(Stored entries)
•••••

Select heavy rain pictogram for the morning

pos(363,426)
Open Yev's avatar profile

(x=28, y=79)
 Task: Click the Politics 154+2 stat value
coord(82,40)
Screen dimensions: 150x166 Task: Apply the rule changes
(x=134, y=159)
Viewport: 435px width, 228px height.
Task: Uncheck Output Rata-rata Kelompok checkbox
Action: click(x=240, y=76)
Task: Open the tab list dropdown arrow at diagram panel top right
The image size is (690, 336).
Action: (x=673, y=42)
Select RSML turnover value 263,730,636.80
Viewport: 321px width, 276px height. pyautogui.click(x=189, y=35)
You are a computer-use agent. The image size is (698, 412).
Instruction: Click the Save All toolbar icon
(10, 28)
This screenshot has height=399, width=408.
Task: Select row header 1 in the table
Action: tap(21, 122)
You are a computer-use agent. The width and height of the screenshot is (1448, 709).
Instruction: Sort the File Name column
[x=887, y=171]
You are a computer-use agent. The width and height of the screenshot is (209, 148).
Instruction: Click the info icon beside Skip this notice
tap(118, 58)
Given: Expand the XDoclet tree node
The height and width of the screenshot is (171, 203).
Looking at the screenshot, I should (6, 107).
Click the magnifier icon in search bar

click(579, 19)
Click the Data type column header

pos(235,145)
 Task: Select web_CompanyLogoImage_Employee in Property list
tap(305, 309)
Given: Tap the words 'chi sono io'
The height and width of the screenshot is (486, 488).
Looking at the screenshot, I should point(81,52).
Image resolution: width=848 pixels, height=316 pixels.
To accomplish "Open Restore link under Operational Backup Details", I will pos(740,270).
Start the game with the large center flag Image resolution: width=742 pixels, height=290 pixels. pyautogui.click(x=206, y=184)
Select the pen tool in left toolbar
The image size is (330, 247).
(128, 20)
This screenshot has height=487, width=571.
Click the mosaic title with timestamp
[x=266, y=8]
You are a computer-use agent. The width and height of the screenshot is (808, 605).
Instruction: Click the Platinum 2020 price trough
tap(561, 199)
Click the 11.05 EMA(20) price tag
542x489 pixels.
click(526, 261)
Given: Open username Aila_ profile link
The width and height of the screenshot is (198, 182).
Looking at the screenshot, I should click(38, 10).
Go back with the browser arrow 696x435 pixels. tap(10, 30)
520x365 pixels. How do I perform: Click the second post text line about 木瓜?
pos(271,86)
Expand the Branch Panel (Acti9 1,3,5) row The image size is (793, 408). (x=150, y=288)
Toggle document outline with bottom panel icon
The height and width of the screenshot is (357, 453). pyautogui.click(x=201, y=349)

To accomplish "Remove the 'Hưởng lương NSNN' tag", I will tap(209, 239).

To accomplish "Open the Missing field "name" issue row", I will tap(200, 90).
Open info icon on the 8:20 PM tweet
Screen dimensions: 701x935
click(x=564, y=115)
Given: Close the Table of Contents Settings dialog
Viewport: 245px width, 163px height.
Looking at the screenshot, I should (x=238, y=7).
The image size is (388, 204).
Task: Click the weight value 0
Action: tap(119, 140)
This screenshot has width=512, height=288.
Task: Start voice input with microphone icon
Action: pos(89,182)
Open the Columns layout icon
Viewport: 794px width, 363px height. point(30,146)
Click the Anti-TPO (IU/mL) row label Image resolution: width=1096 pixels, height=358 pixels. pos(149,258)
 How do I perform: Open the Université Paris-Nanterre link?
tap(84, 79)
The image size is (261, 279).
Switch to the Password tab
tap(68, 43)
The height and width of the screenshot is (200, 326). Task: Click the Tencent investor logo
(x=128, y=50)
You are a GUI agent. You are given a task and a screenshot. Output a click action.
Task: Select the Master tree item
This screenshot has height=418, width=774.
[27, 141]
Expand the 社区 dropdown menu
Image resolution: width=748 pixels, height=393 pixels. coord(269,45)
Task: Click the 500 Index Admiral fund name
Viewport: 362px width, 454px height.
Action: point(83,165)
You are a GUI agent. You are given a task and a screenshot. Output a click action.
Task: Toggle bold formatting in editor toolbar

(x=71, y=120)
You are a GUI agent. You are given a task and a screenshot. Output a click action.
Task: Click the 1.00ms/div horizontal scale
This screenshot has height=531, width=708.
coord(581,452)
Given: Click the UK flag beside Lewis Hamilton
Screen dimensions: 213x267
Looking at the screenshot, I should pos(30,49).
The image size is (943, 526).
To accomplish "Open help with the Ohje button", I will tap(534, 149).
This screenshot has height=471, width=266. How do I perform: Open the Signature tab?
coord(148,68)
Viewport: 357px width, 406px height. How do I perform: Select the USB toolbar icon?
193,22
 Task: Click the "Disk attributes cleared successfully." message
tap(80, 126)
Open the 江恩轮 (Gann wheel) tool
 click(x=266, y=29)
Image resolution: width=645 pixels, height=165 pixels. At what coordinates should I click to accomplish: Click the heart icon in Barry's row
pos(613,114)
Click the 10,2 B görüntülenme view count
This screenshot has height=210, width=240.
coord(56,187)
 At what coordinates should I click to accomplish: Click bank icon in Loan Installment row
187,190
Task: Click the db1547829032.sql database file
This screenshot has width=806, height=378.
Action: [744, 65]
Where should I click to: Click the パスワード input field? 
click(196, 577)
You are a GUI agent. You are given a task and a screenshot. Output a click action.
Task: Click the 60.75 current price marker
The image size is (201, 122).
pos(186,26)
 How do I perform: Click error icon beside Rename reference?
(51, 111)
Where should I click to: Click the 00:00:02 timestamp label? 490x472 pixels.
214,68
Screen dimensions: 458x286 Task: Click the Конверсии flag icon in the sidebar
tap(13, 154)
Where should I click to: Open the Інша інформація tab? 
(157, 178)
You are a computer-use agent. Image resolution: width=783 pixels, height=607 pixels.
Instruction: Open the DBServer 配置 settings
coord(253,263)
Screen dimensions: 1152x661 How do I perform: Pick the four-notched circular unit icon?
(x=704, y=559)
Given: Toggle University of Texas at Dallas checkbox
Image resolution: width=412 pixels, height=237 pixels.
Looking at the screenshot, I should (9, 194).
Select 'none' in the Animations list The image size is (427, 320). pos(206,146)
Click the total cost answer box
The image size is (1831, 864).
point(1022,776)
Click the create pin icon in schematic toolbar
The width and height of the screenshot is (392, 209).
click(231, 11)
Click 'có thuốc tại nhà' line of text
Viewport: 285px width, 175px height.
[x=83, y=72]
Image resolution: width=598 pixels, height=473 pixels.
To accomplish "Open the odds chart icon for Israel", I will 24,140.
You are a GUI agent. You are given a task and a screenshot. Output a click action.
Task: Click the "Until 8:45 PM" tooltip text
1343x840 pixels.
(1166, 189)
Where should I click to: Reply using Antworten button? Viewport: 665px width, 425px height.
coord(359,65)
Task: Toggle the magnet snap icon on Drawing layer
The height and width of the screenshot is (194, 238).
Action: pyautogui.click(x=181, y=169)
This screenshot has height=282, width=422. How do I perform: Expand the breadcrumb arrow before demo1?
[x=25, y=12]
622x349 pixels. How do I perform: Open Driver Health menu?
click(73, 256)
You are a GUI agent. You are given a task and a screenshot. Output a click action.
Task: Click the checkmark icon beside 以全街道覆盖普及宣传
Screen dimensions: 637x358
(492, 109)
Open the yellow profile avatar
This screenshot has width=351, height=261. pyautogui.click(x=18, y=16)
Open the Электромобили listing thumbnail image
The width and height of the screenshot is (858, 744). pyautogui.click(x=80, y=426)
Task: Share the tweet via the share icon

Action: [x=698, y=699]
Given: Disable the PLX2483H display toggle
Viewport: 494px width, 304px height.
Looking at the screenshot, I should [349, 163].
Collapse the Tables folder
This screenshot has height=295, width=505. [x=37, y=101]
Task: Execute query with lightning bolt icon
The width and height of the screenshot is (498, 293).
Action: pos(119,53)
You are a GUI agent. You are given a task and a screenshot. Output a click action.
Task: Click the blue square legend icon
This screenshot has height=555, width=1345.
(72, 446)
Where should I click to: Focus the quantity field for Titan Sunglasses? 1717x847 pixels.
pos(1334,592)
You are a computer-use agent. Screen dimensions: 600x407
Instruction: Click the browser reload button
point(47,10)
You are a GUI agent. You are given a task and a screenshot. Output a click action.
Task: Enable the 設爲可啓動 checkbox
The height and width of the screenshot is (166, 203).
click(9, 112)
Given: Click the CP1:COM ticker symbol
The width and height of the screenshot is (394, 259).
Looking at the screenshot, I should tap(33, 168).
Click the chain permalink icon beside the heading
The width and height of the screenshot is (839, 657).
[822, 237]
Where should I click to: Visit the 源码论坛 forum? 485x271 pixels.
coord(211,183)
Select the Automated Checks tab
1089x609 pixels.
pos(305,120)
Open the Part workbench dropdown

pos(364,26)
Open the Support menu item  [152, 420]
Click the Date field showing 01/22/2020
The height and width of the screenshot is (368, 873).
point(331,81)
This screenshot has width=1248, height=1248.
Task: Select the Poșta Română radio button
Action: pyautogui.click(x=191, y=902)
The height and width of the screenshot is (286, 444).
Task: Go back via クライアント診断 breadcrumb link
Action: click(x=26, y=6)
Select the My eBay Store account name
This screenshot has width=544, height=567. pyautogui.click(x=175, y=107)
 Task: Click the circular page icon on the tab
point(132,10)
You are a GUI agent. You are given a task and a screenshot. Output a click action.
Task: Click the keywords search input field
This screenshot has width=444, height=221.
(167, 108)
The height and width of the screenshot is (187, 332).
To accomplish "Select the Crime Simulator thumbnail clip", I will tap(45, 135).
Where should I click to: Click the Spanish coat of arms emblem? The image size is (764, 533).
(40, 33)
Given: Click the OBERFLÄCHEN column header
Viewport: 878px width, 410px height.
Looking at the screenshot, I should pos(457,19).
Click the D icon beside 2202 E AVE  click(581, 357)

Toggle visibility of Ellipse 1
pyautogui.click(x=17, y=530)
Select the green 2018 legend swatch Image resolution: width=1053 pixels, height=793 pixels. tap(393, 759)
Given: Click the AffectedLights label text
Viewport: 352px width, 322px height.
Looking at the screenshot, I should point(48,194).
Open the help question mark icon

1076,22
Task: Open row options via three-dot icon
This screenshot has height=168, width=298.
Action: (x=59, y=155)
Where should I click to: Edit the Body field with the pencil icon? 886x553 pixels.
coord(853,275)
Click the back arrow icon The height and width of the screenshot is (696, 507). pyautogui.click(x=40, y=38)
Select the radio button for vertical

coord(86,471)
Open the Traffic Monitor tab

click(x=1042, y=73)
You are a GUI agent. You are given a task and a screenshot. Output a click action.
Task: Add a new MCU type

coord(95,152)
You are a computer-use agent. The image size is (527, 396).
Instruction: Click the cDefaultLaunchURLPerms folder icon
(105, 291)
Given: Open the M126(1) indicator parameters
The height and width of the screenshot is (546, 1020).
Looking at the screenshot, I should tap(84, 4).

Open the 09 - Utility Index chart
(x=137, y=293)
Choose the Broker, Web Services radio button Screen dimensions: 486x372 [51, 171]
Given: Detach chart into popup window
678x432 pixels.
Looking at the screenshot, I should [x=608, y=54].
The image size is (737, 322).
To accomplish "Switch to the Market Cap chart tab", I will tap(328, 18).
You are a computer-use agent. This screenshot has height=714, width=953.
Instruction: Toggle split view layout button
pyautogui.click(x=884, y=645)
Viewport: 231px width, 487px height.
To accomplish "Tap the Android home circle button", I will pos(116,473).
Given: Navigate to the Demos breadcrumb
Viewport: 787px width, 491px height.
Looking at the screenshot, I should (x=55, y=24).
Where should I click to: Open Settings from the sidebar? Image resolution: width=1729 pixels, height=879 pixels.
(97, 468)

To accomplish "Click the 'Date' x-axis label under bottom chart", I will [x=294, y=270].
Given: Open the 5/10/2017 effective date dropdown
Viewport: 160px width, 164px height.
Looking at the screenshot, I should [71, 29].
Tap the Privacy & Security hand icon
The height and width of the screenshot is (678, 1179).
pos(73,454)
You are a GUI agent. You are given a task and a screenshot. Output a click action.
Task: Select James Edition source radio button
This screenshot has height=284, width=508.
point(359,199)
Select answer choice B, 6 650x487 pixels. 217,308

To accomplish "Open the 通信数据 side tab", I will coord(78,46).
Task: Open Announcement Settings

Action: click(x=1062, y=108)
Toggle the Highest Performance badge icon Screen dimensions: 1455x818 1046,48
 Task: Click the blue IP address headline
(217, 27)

•••••

• ABOUT THIS TASK: Could you set down, word for word, only the lines above from the line with "520x365 pixels. How" to the line with "The image size is (943, 526).", including both?

• YOUR SOLUTION:
520x365 pixels. How do I perform: Click the second post text line about 木瓜?
pos(271,86)
Expand the Branch Panel (Acti9 1,3,5) row The image size is (793, 408). (x=150, y=288)
Toggle document outline with bottom panel icon
The height and width of the screenshot is (357, 453). pyautogui.click(x=201, y=349)

To accomplish "Remove the 'Hưởng lương NSNN' tag", I will tap(209, 239).

To accomplish "Open the Missing field "name" issue row", I will tap(200, 90).
Open info icon on the 8:20 PM tweet
Screen dimensions: 701x935
click(x=564, y=115)
Given: Close the Table of Contents Settings dialog
Viewport: 245px width, 163px height.
Looking at the screenshot, I should (x=238, y=7).
The image size is (388, 204).
Task: Click the weight value 0
Action: tap(119, 140)
This screenshot has width=512, height=288.
Task: Start voice input with microphone icon
Action: pos(89,182)
Open the Columns layout icon
Viewport: 794px width, 363px height. point(30,146)
Click the Anti-TPO (IU/mL) row label Image resolution: width=1096 pixels, height=358 pixels. pos(149,258)
 How do I perform: Open the Université Paris-Nanterre link?
tap(84, 79)
The image size is (261, 279).
Switch to the Password tab
tap(68, 43)
The height and width of the screenshot is (200, 326). Task: Click the Tencent investor logo
(x=128, y=50)
You are a GUI agent. You are given a task and a screenshot. Output a click action.
Task: Select the Master tree item
This screenshot has height=418, width=774.
[27, 141]
Expand the 社区 dropdown menu
Image resolution: width=748 pixels, height=393 pixels. coord(269,45)
Task: Click the 500 Index Admiral fund name
Viewport: 362px width, 454px height.
Action: point(83,165)
You are a GUI agent. You are given a task and a screenshot. Output a click action.
Task: Toggle bold formatting in editor toolbar

(x=71, y=120)
You are a GUI agent. You are given a task and a screenshot. Output a click action.
Task: Click the 1.00ms/div horizontal scale
This screenshot has height=531, width=708.
coord(581,452)
Given: Click the UK flag beside Lewis Hamilton
Screen dimensions: 213x267
Looking at the screenshot, I should pos(30,49).
The image size is (943, 526).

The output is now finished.